AUSTIN, Texas, Feb. 10, 2016 /PRNewswire/ -- The human body may be its own best ally when it comes to the treatment of injuries, ulcers and deformities, especially when it concerns helping a patient's foot or ankle to heal faster.
Foot and ankle surgeons are gathering this week at the Annual Scientific Conference of the American College of Foot and Ankle Surgeons (ACFAS) in Austin, Texas to examine state-of-the-art advances in regenerative medicine for foot and ankle injuries.
"One such advance is using a patient's own human cells/tissues to help them heal (regenerative medicine)," says Stephen A. Brigido, DPM, FACFAS, a Pennsylvania foot and ankle surgeon and Fellow Member of the American College of Foot and Ankle Surgeons. "An area of continued study among foot and ankle surgeons, using platelet rich plasma (PRP), shows particular promise for patients needing quick recovery times from a foot injury or surgery," he added.
During a doctor's visit, a patient's own plasma is enriched with their platelets, by taking blood out, almost as if they are donating blood. The blood is then separated. Two healing parts of the blood (platelets and plasma) are injected back into the patient right where they need it most – the injury.
All kinds of patients can benefit from the use of PRP, but some injuries and conditions, or those who are on their feet often, may benefit more from using regenerative medicine techniques.
"Achilles tears, for example, are a common injury for those constantly on their feet," says Dr. Brigido. "The Achilles can be injected with platelet rich plasma during a regular office visit and the injection is almost as quick as getting a flu shot. The "healing qualities" of the platelet rich plasma can turbo-boost healing," he adds.
Patients with diabetes are also more prone to ulcers on their feet, wounds which can be very difficult to heal due to poor blood circulation. "The use of PRP treatments can help these patients by bringing healing platelet rich plasma to a part of the body that is deficient of healthy oxygen-rich blood," says Dr. Brigido. "The great thing about PRP is it gives patients like this the extra nudge they need to get their own body to start to heal itself," he added.

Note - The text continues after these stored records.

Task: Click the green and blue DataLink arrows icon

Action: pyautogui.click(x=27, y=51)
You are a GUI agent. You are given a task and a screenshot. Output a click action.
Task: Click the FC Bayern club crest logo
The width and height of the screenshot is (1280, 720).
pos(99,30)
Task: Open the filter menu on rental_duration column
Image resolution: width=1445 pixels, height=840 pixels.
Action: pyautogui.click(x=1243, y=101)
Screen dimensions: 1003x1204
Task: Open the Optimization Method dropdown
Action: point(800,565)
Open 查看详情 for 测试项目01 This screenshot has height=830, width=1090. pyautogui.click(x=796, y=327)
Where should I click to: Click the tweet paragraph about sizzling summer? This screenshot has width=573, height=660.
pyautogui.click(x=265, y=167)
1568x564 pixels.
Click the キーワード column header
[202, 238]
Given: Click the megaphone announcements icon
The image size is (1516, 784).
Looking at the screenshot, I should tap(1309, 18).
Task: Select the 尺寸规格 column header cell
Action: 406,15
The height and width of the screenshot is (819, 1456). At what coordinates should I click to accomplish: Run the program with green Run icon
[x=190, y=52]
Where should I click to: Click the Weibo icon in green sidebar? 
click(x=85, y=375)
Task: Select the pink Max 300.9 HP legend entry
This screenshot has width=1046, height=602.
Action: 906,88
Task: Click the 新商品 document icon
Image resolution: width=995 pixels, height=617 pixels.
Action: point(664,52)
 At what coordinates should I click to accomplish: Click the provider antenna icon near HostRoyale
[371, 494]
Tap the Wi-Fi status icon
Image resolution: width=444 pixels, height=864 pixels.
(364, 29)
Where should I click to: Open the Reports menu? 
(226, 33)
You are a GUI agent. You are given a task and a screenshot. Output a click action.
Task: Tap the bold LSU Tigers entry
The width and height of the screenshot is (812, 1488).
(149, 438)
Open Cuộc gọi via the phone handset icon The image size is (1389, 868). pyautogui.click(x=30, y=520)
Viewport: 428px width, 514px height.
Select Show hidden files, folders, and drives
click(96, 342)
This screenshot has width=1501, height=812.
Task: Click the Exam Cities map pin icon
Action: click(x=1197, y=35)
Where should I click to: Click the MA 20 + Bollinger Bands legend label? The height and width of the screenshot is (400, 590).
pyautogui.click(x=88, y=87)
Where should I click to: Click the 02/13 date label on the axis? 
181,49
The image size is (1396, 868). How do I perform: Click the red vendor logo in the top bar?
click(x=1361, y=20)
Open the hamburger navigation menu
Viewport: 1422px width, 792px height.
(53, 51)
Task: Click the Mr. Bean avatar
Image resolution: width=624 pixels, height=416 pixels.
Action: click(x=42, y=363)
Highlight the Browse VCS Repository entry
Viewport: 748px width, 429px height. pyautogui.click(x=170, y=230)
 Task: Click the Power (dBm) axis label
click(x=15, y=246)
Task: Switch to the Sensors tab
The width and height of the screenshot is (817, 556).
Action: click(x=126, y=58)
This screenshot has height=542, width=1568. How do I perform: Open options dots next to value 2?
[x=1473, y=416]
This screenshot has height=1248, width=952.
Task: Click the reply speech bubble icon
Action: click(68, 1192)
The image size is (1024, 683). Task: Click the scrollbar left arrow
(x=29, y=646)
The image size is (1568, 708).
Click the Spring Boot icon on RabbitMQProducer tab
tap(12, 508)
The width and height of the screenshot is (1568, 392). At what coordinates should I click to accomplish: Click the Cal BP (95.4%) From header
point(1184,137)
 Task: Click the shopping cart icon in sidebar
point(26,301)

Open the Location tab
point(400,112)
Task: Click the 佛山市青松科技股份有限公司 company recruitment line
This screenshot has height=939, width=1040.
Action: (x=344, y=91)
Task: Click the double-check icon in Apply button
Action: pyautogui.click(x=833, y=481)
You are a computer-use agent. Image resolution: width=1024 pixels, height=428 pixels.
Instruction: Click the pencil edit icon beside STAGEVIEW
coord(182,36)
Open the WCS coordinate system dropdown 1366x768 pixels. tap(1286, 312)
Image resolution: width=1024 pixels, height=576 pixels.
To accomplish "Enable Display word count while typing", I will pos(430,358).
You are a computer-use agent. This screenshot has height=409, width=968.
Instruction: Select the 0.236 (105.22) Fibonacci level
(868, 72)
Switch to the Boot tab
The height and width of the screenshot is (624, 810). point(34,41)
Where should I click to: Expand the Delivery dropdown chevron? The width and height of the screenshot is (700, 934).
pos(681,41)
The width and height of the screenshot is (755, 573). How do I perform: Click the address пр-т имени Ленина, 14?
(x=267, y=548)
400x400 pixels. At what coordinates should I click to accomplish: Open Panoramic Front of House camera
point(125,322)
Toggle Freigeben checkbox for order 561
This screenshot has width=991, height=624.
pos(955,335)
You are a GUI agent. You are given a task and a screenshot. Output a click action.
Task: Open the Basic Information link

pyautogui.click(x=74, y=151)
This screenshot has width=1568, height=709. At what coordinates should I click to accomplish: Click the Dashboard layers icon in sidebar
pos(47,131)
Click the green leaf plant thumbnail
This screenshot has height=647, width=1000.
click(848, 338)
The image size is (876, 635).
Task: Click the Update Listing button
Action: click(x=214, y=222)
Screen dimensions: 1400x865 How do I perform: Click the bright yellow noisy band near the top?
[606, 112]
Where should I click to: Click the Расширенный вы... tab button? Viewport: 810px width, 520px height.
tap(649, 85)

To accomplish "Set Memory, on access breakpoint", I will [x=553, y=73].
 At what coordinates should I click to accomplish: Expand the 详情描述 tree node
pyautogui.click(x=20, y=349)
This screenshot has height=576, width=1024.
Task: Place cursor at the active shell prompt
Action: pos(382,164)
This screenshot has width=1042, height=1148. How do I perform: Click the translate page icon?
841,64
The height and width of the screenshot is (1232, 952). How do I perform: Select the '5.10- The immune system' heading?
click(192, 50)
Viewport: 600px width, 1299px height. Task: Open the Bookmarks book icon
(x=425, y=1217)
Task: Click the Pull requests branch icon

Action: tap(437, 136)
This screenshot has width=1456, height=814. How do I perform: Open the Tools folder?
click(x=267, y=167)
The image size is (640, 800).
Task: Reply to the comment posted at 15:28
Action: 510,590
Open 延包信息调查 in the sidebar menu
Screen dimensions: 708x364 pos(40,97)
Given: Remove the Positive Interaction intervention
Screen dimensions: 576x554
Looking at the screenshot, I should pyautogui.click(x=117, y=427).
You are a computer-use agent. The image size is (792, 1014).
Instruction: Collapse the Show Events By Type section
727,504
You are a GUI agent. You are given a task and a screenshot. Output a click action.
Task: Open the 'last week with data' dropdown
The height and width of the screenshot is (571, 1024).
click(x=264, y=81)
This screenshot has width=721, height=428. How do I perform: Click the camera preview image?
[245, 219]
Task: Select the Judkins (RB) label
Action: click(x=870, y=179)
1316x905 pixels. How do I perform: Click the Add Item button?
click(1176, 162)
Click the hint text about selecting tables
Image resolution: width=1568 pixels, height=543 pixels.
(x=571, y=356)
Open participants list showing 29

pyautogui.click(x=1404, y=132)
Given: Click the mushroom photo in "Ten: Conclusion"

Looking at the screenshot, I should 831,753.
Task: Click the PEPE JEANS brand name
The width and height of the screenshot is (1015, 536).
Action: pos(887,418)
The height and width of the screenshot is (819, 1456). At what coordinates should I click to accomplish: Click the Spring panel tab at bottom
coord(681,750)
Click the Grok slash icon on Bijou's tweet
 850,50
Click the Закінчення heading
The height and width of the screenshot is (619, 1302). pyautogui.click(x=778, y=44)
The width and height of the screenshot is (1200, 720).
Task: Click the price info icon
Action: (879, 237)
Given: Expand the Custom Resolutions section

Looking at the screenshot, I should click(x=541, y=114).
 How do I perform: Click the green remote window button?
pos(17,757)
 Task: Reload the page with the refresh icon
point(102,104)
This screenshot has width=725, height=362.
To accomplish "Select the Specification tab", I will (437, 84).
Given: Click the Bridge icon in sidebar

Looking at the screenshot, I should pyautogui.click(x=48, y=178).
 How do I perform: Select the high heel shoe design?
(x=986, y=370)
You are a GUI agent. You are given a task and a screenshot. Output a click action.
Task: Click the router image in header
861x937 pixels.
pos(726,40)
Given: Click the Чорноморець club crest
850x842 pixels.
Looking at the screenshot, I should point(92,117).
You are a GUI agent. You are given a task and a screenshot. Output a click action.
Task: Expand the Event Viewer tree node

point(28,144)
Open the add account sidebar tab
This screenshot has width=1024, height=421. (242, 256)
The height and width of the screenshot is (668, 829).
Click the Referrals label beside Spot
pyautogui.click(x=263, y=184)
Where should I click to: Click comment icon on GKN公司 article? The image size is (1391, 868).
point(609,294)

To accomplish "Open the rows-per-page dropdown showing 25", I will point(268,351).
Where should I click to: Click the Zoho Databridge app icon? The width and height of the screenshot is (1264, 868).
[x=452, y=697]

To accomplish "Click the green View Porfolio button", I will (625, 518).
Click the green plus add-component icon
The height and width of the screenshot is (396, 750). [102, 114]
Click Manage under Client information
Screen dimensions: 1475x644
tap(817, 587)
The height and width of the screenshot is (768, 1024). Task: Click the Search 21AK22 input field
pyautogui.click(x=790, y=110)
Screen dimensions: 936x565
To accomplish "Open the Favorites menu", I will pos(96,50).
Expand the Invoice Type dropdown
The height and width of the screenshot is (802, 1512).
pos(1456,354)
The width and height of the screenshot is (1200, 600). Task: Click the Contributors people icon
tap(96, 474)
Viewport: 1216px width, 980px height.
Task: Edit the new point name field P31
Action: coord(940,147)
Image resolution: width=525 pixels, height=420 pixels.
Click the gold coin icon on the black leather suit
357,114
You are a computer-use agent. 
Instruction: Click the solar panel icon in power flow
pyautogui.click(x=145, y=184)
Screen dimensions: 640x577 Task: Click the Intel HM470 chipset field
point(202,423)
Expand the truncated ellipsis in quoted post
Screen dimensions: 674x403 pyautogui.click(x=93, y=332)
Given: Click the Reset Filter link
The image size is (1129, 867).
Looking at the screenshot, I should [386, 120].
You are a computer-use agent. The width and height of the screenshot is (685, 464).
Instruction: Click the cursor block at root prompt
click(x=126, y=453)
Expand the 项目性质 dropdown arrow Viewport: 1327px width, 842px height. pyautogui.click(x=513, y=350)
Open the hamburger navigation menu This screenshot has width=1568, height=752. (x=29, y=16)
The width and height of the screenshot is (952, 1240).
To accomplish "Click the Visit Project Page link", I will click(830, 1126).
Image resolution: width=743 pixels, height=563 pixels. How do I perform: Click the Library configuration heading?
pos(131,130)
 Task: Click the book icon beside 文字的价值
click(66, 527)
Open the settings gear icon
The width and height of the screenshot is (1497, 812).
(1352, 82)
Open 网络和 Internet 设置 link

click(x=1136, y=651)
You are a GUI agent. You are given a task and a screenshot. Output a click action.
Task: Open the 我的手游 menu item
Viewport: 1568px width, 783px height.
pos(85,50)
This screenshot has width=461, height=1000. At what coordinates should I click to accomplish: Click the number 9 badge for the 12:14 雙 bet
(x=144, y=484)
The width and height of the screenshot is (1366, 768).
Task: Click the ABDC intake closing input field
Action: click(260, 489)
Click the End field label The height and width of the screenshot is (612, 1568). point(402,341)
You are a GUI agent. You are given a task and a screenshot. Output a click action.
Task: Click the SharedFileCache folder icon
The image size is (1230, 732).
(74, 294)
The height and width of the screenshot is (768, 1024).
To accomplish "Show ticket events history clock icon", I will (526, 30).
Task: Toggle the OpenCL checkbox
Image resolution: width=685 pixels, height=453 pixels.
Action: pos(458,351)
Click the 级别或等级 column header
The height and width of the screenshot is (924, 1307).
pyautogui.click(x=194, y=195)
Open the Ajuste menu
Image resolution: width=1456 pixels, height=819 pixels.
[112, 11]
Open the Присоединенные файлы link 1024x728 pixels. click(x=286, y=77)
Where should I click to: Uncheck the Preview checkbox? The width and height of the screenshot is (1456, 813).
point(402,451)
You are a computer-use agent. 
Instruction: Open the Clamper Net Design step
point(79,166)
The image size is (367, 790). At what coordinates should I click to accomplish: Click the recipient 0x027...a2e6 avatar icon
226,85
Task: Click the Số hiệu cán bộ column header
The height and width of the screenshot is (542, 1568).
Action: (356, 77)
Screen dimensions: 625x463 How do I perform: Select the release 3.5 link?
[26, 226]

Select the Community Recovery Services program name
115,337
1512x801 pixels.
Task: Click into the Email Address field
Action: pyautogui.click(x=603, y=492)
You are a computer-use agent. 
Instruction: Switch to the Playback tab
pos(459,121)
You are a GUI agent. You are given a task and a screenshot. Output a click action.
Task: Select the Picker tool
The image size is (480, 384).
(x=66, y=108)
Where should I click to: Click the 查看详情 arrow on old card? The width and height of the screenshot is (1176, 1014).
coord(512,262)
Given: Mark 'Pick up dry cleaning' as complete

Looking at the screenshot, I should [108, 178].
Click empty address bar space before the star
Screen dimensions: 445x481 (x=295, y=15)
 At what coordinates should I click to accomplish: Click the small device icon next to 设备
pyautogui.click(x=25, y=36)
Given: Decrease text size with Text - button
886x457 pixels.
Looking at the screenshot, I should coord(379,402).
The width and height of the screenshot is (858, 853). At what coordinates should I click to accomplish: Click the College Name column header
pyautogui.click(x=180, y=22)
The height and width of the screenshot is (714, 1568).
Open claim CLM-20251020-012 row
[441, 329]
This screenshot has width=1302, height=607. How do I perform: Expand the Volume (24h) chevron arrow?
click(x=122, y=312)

For more information on the latest in foot care or other foot and ankle health information, visit the American College of Foot and Ankle Surgeons' patient education website at FootHealthFacts.org.
The American College of Foot and Ankle Surgeons is a professional society of more than 7,200 foot and ankle surgeons. Founded in 1942, the College's mission is to promote research and provide continuing education for the foot and ankle surgical specialty, and to educate the general public on foot health and conditions of the foot and ankle through its patient education website, FootHealthFacts.org.